# [Directions for this task]
In the records below, print everything from the line containing "Task: Click the arrow" down to the line containing "tap(946, 471)", both included, unchanged and without the pictures.

# [Information shown]
* START *

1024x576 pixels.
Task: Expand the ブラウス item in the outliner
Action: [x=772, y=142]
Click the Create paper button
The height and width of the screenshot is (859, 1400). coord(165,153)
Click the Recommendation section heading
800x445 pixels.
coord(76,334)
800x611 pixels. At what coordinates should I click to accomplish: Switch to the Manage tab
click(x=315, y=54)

* END *
* START *

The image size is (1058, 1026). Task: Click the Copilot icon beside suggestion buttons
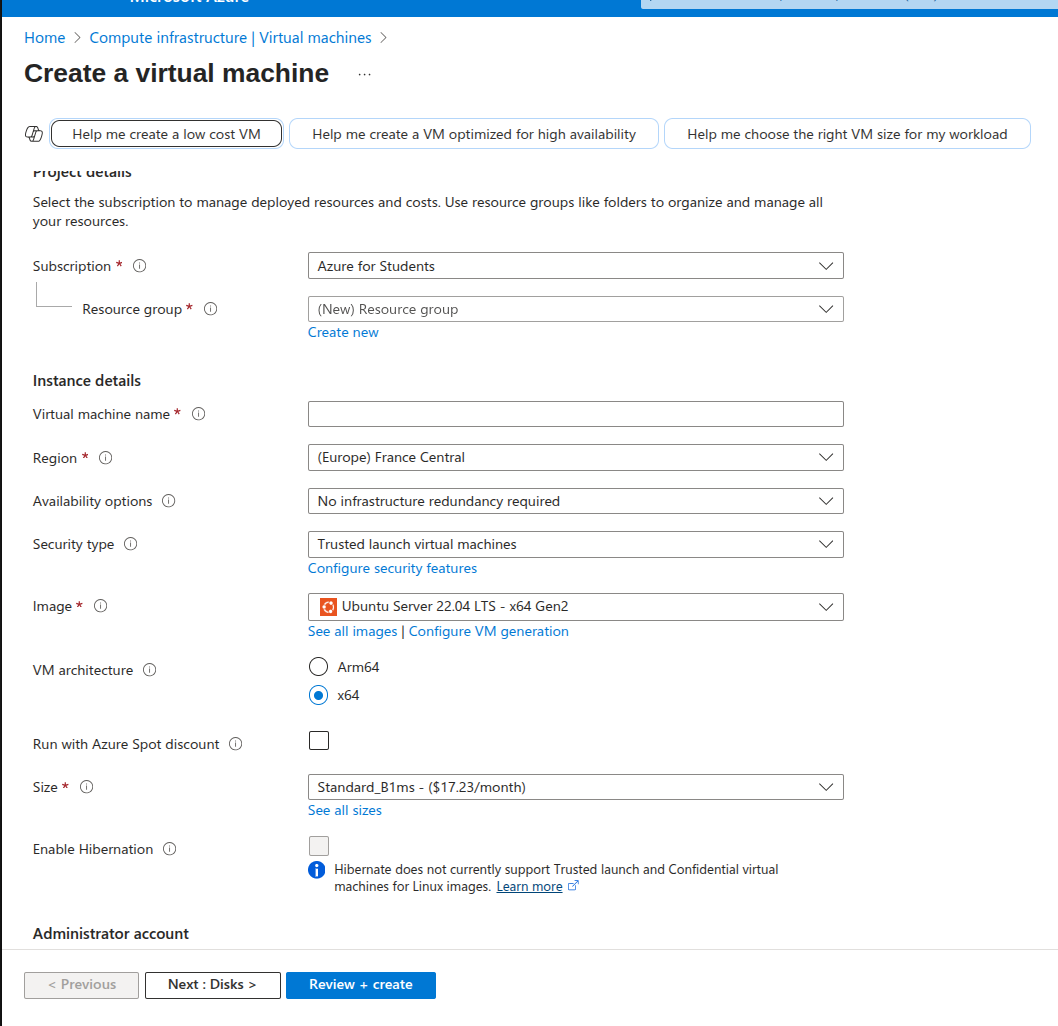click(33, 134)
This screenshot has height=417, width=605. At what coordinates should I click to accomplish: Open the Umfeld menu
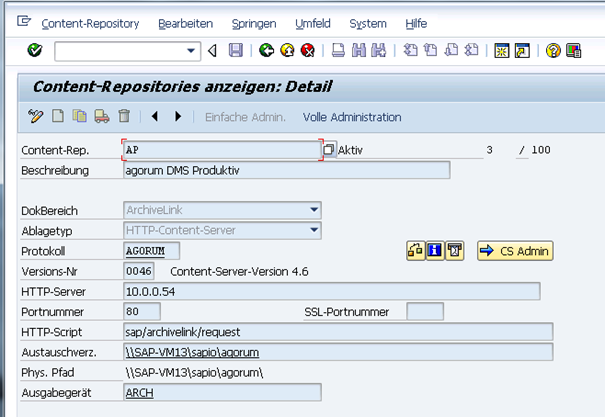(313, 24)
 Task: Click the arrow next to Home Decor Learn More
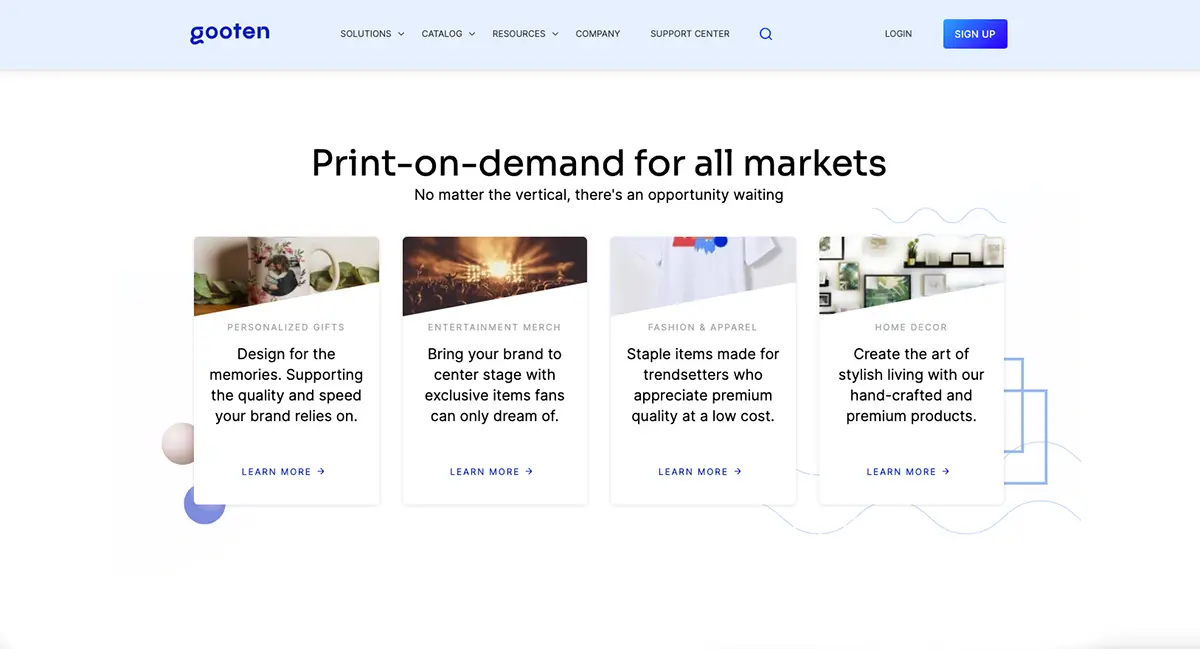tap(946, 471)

* END *

# [Response to the task]
 Task: Click the arrow next to Home Decor Learn More
tap(946, 471)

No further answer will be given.